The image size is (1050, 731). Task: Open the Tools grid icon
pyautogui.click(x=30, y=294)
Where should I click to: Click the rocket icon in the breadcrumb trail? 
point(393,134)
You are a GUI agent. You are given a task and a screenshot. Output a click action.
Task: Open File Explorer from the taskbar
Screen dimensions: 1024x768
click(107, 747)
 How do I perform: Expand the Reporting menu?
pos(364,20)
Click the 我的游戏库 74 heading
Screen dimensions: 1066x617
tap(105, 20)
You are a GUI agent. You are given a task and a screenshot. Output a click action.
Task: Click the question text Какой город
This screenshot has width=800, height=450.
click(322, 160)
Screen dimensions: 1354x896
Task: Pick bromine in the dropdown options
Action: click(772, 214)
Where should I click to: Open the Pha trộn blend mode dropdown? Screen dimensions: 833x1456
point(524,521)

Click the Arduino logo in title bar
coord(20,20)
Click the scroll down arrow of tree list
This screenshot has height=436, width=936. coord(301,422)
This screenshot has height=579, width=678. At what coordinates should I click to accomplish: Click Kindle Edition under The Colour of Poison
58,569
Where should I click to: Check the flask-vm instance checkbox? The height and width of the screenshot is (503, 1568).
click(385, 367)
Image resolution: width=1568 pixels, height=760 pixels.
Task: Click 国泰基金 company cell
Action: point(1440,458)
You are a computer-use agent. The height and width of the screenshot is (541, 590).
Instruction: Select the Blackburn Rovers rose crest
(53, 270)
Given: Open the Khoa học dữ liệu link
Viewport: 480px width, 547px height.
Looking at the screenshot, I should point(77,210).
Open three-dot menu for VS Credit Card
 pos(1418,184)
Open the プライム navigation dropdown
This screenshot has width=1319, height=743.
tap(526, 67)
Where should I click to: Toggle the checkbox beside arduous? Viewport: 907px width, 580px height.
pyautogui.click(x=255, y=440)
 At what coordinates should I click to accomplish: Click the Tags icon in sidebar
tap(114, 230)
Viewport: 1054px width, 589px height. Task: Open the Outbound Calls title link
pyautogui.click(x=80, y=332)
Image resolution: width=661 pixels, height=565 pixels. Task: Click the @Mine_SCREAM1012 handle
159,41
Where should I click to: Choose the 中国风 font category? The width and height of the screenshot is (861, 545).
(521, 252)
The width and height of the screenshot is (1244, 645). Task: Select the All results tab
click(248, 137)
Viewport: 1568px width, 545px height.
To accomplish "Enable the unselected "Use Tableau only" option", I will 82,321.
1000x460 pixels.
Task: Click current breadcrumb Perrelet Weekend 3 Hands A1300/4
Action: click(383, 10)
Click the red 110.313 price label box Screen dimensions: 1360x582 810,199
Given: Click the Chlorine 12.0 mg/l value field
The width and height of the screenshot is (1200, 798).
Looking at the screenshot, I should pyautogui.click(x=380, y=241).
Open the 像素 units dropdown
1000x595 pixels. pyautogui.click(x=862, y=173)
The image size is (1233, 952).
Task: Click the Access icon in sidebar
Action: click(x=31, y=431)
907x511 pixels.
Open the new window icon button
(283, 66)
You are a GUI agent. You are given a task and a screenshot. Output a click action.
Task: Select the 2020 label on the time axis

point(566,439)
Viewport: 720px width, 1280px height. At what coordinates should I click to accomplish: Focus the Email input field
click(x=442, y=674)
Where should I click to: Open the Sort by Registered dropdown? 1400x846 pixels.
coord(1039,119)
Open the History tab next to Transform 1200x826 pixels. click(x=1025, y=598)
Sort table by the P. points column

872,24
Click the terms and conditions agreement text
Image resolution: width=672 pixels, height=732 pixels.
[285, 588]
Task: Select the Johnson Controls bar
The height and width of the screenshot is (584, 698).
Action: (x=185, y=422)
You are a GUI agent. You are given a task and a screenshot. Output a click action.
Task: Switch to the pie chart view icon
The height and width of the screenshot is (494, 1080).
***
• **WHAT IS EXPECTED**
You are asked to copy all of the entries above exactly.

• **OUTPUT OF THE TASK**
The image size is (1050, 731). Task: Open the Tools grid icon
pyautogui.click(x=30, y=294)
Where should I click to: Click the rocket icon in the breadcrumb trail? 
point(393,134)
You are a GUI agent. You are given a task and a screenshot. Output a click action.
Task: Open File Explorer from the taskbar
Screen dimensions: 1024x768
click(107, 747)
 How do I perform: Expand the Reporting menu?
pos(364,20)
Click the 我的游戏库 74 heading
Screen dimensions: 1066x617
tap(105, 20)
You are a GUI agent. You are given a task and a screenshot. Output a click action.
Task: Click the question text Какой город
This screenshot has width=800, height=450.
click(322, 160)
Screen dimensions: 1354x896
Task: Pick bromine in the dropdown options
Action: click(772, 214)
Where should I click to: Open the Pha trộn blend mode dropdown? Screen dimensions: 833x1456
point(524,521)

Click the Arduino logo in title bar
coord(20,20)
Click the scroll down arrow of tree list
This screenshot has height=436, width=936. coord(301,422)
This screenshot has height=579, width=678. At what coordinates should I click to accomplish: Click Kindle Edition under The Colour of Poison
58,569
Where should I click to: Check the flask-vm instance checkbox? The height and width of the screenshot is (503, 1568).
click(385, 367)
Image resolution: width=1568 pixels, height=760 pixels.
Task: Click 国泰基金 company cell
Action: point(1440,458)
You are a computer-use agent. The height and width of the screenshot is (541, 590).
Instruction: Select the Blackburn Rovers rose crest
(53, 270)
Given: Open the Khoa học dữ liệu link
Viewport: 480px width, 547px height.
Looking at the screenshot, I should point(77,210).
Open three-dot menu for VS Credit Card
 pos(1418,184)
Open the プライム navigation dropdown
This screenshot has width=1319, height=743.
tap(526, 67)
Where should I click to: Toggle the checkbox beside arduous? Viewport: 907px width, 580px height.
pyautogui.click(x=255, y=440)
 At what coordinates should I click to accomplish: Click the Tags icon in sidebar
tap(114, 230)
Viewport: 1054px width, 589px height. Task: Open the Outbound Calls title link
pyautogui.click(x=80, y=332)
Image resolution: width=661 pixels, height=565 pixels. Task: Click the @Mine_SCREAM1012 handle
159,41
Where should I click to: Choose the 中国风 font category? The width and height of the screenshot is (861, 545).
(521, 252)
The width and height of the screenshot is (1244, 645). Task: Select the All results tab
click(248, 137)
Viewport: 1568px width, 545px height.
To accomplish "Enable the unselected "Use Tableau only" option", I will 82,321.
1000x460 pixels.
Task: Click current breadcrumb Perrelet Weekend 3 Hands A1300/4
Action: click(383, 10)
Click the red 110.313 price label box Screen dimensions: 1360x582 810,199
Given: Click the Chlorine 12.0 mg/l value field
The width and height of the screenshot is (1200, 798).
Looking at the screenshot, I should pyautogui.click(x=380, y=241).
Open the 像素 units dropdown
1000x595 pixels. pyautogui.click(x=862, y=173)
The image size is (1233, 952).
Task: Click the Access icon in sidebar
Action: click(x=31, y=431)
907x511 pixels.
Open the new window icon button
(283, 66)
You are a GUI agent. You are given a task and a screenshot. Output a click action.
Task: Select the 2020 label on the time axis

point(566,439)
Viewport: 720px width, 1280px height. At what coordinates should I click to accomplish: Focus the Email input field
click(x=442, y=674)
Where should I click to: Open the Sort by Registered dropdown? 1400x846 pixels.
coord(1039,119)
Open the History tab next to Transform 1200x826 pixels. click(x=1025, y=598)
Sort table by the P. points column

872,24
Click the terms and conditions agreement text
Image resolution: width=672 pixels, height=732 pixels.
[285, 588]
Task: Select the Johnson Controls bar
The height and width of the screenshot is (584, 698).
Action: (x=185, y=422)
You are a GUI agent. You are given a task and a screenshot. Output a click action.
Task: Switch to the pie chart view icon
The height and width of the screenshot is (494, 1080).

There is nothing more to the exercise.